Good right there. We put a little tension on it, then we cut along the blue line we have marked. More pull. Now we’re taking off the upper eyelid skin and since the muscle in fact and the skin come from the same element, when we’re taking off skin we also take off some muscle. Not all of it but some of it since it’s the same element and ultimately you need some to close it but not a ton…there we go.

So, what we’ve done on this side is remove the excess upper eyelid skin very carefully. Now we’re hyphercating right along the break. Some people take out all this muscle, some people just take out some of the muscle but if you hyphercate right along the edge here what you can get is really good indentation at the double break. It gives you a more defined double break. Ok, so that’s one.

Now we’ll take the excess tissue from this upper eyelid. Notice her eye opened up more because we paralyzed the muscle that closes the eyelid. Ok, pull that down. Again we’re taking all the skin and some of the muscle with us. Again, this is the muscle that surrounds the eye both upper and lower called the orbicularis oculi muscle. Again, we are hyphercating or burning with a hot electrical instrument which then stops bleeding. It also improves our crease. Right here the crease in the eye is called the double break.

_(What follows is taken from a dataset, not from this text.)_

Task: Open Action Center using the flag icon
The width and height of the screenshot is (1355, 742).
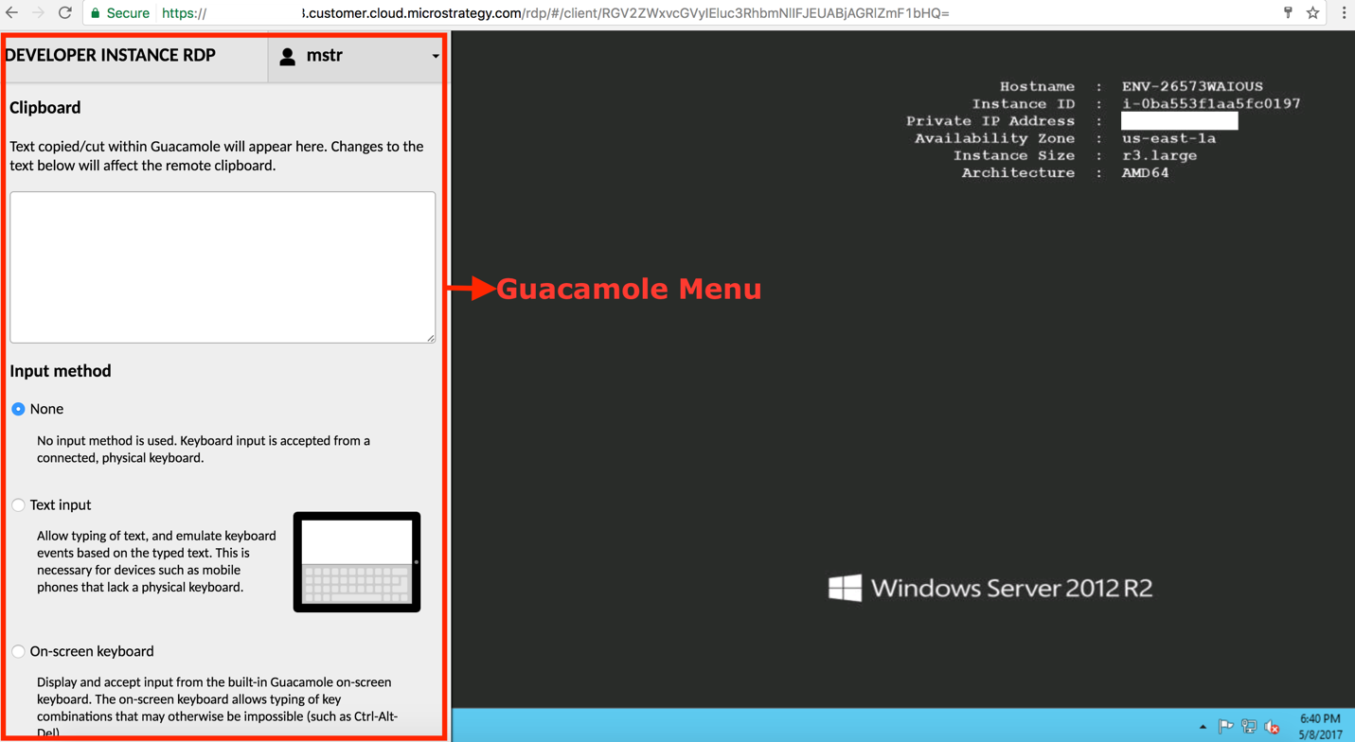Action: (x=1225, y=727)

So, there are three compartments for fat in the lower lid but only two in the upper lid. One here and one here. And pre-operatively we pushed on this and we found there was not enough fat to make it useful to take it out. We used to take out fat from the middle compartment but we found when we did that, unfortunately, it led to a hollowing of the eye. So, we don’t take out as much fat as we used to.

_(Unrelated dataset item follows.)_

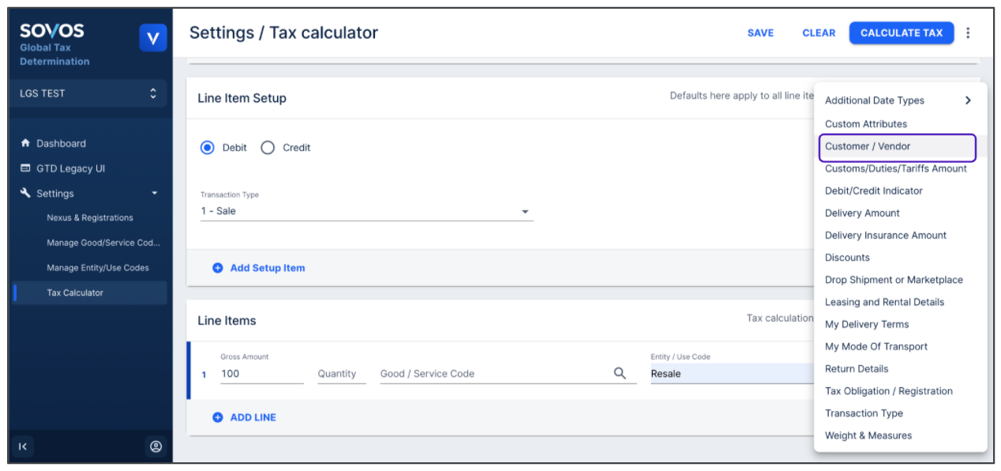Collapse the sidebar with the arrow icon
Image resolution: width=1001 pixels, height=471 pixels.
[23, 447]
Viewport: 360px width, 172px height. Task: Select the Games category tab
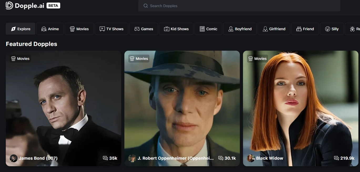[144, 29]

Alright, now that we’ve got the skin and muscle out we’re not going to remove any fat. Now we just sew it up. We sew it in two layers, we sew a running in a dermal layer that kind of lines things up and then we sew it with an interrupted layer that does a fine tuning of the skin. We’ll even tack the tissue that elevates the skin. I can prove it by doing this so that shows that the levator palpebrae superiorous is not affected by what we’ve done.

And now we put some interrupted stitches as needed along the suture line to just make the skin match evenly. And the eye looks very open right now. And back in the day, the nurses used to ask if the eye would ever close and the answer is yes because we measured it very carefully. And so we know exactly how much to take out. One side down, one to go.

Boy, this young lady has beautiful eyes and now we’ve uncovered them. They’re green, a pretty shade of green. And now we’re able to see them better because the excess skin on the eyelid is gone. Now we’ll pull this just a little bit to prove to ourselves that it will pull through which it did. Ok, take the hemostat off. That lays down better.